#### [EXCERPTED PASSAGE]

((

Parallel¶

class Parallel(processes, backend='multiprocessing', context='spawn', maxtasksperchild=10, chunksize=1, **kwargs)[source]¶

Bases: object

Run functions in parallell.

The main method is ‘map’, which runs a single function for each item of an iterable. If the items of the iterable also are iterables, starmap can be used.

The class also provides functions for reading and writing files in parallell in dapla.

Note that nothing gets printed during execution if running in a notebook. Tip for debugging: set processes=1 to run without parallelization.

Note that when using the default backend ‘multiprocessing’, all code except for imports and functions should be guarded by ‘if __name__ == “__main__”’ to not cause an eternal loop. This is not the case if setting backend to ‘loky’. See joblib’s documentation: https://joblib.readthedocs.io/en/latest/parallel.html#parallel-reference-documentation

Parameters:

processes (int) – Number of parallel processes. Set to 1 to run without parallelization.
backend (str) – Defaults to “multiprocessing”. Other options are ‘loky’ and ‘threading’, offered through joblib’s Parallel class.
context (str) – Start method for the processes. Defaults to ‘spawn’ to avoid frozen processes.
maxtasksperchild (int) – Number of tasks a worker process can complete before it will exit and be replaced with a fresh worker process, to enable unused resources to be freed. Defaults to 10 to
**kwargs – Keyword arguments to be passed to either multiprocessing.Pool or joblib.Parallel, depending on the backend. Not to be confused with the kwargs passed to functions in the map and starmap methods.
chunksize (int)

chunkwise(func, *iterables, args=None, kwargs=None, max_rows_per_chunk=None)[source]¶

Run a function in parallel on chunks of a (Geo)DataFrame.

Parameters:

func (Callable) – Function to run chunkwise. It should take (a chunk of) the iterable as first argument.
iterables (Collection[Iterable[Any]]) – Iterable(s) to split in chunks and passed as first argument(s) to ‘func’. Iterables must have same length.

))

#### [MATERIAL PROVIDED]
((

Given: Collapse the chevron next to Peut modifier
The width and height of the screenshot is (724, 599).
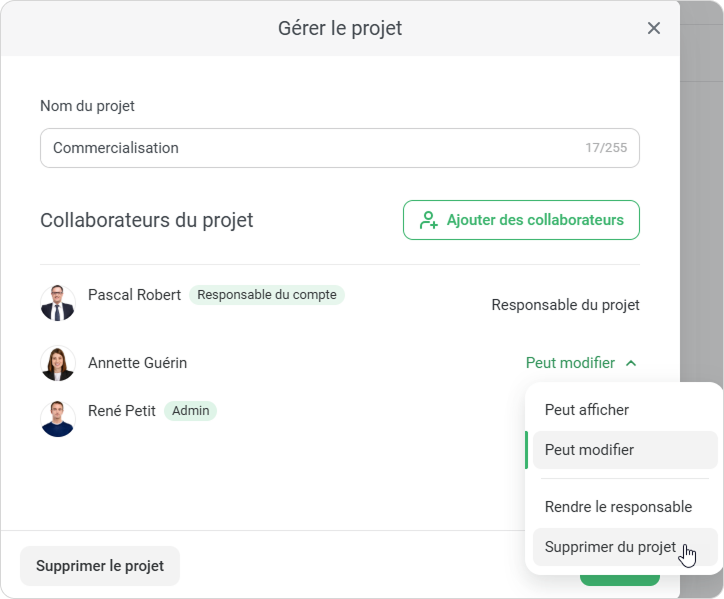Looking at the screenshot, I should pyautogui.click(x=631, y=363).
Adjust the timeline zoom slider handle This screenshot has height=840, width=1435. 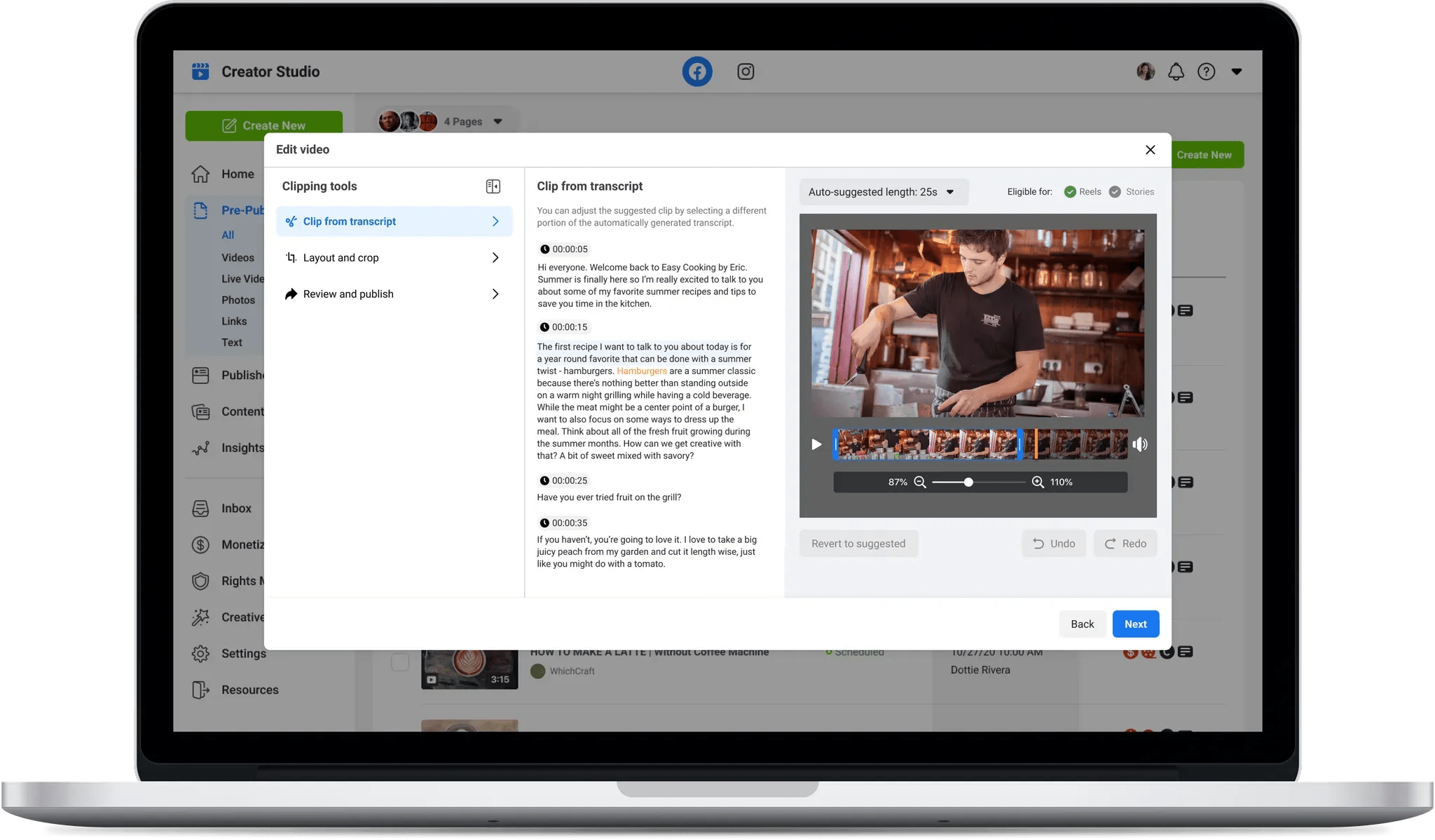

))

#### [STATED TASK A]
From the Parallel documentation, list every parameter that its "Parameters:" list gives for the Parallel class.
#### [STATED TASK B]
According to the Parallel documentation, are these statements true? For each, answer yes or no and quote the words that decide it. (i) The default start method is 'spawn', chosen to avoid frozen processes. (ii) With the 'loky' backend, code other than imports and functions must still be guarded by the __name__ check. (iii) When the code runs in a notebook, nothing is printed during execution.

#### [SOLUTION A]
processes, backend, context, maxtasksperchild, **kwargs, chunksize

#### [SOLUTION B]
(i) Yes: "Defaults to ‘spawn’ to avoid frozen processes."
(ii) No: "This is not the case if setting backend to ‘loky’."
(iii) Yes: "Note that nothing gets printed during execution if running in a notebook."